ITEM 7.    EXEMPTION FROM REGISTRATION CLAIMED.

           Not Applicable.


                                      II-3



ITEM 8.    EXHIBITS.

           See the Exhibit Index following the signature page in this
Registration Statement, which Exhibit Index is incorporated herein by reference.

ITEM 9.    UNDERTAKINGS.

           (a)  The undersigned Registrant hereby undertakes:

                (1)  To file, during any period in which offers or sales are
           being made, a post-effective amendment to the Registration Statement
           to include: (i) any prospectus required by Section 10(a)(3) of the
           Securities Act; (ii) to reflect in the prospectus any facts or
           events arising after the effective date of the Registration
           Statement which, individually or in the aggregate, represent a
           fundamental change in the information set forth in the Registration
           Statement; and (iii) any material information with respect to the
           plan of distribution not previously disclosed in the Registration
           Statement or any material change to such information in the
           Registration Statement, provided however, that provisions (i) and
           (ii) of this undertaking are inapplicable if the information to be
           filed thereunder is contained in periodic reports filed by the
           Company pursuant to Sections 13 or 15(d) of the Exchange Act and
           incorporated by reference into the Registration Statement.

                (2)  That, for the purpose of determining any liability under
           the Securities Act, each such post-effective amendment shall be
           deemed to be a new registration statement relating to the securities
           offered therein, and the offering of such securities at that time
           shall be deemed to be the initial bona fide offering thereof.

                (3)  To remove from registration by means of a post-effective
           amendment any of the securities being registered which remain unsold
           at the termination of the offering.

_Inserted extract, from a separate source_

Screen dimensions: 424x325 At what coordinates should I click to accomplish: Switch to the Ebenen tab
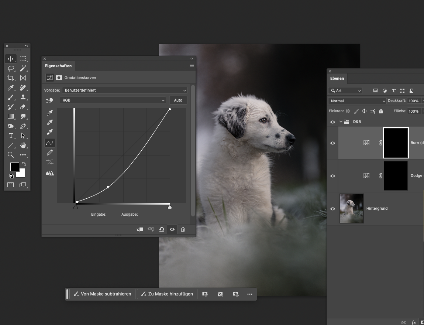(x=337, y=78)
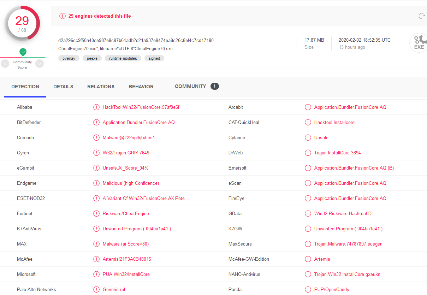
Task: Click the warning icon beside PUP/OpenCandy
Action: pos(308,289)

           (b)  The undersigned Registrant hereby undertakes that, for purposes
of determining any liability under the Securities Act, each filing of the
Registrant's annual report pursuant to Section 13(a) or Section 15(d) of the
Exchange Act that is incorporated by reference in the registration statement
shall be deemed to be a new registration statement relating to the securities
offered therein, and the offering of such securities at that time shall be
deemed to be the initial bona fide offering thereof.

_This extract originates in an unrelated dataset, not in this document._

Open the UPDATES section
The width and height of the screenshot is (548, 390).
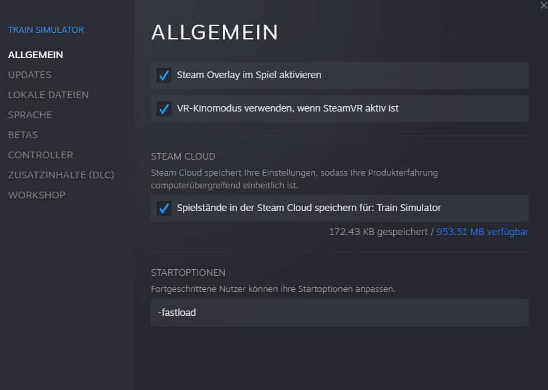[x=29, y=75]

           (c)  Insofar as indemnification for liabilities arising under the
Securities Act may be permitted to directors, officers and controlling persons
of the registrant pursuant to the foregoing provision, or otherwise, the
registrant has been advised that in the opinion of the Commission such
indemnification is against public policy as expressed in the Securities Act and
is, therefore, unenforceable.  In the event that a claim for indemnification
against such liabilities (other than the payment by the registrant of expenses
incurred or paid by a director, officer or controlling person of the registrant
of expenses incurred or paid by a director, officer or controlling person in the
successful defense of any action, suit or proceeding) is asserted by such
director, officer or controlling person in connection with the securities being
registered, the registrant will, unless in the opinion of its counsel the matter
has been settled by controlling precedent, submit to a court of appropriate
jurisdiction the question whether such indemnification by it is against public
policy as expressed in the Securities Act and will be governed by the final
adjudication of such issue.


                                      II-4



                                   SIGNATURES

THE REGISTRANT. Pursuant to the requirements of the Securities Act of 1933, the
Registrant certifies that it has reasonable grounds to believe that it meets all
of the requirements for filing on Form S-8 and has duly caused this Registration
Statement to be signed on its behalf by the undersigned, thereunto duly
authorized, in the City of Burr Ridge, State of Illinois, on May 16, 1996.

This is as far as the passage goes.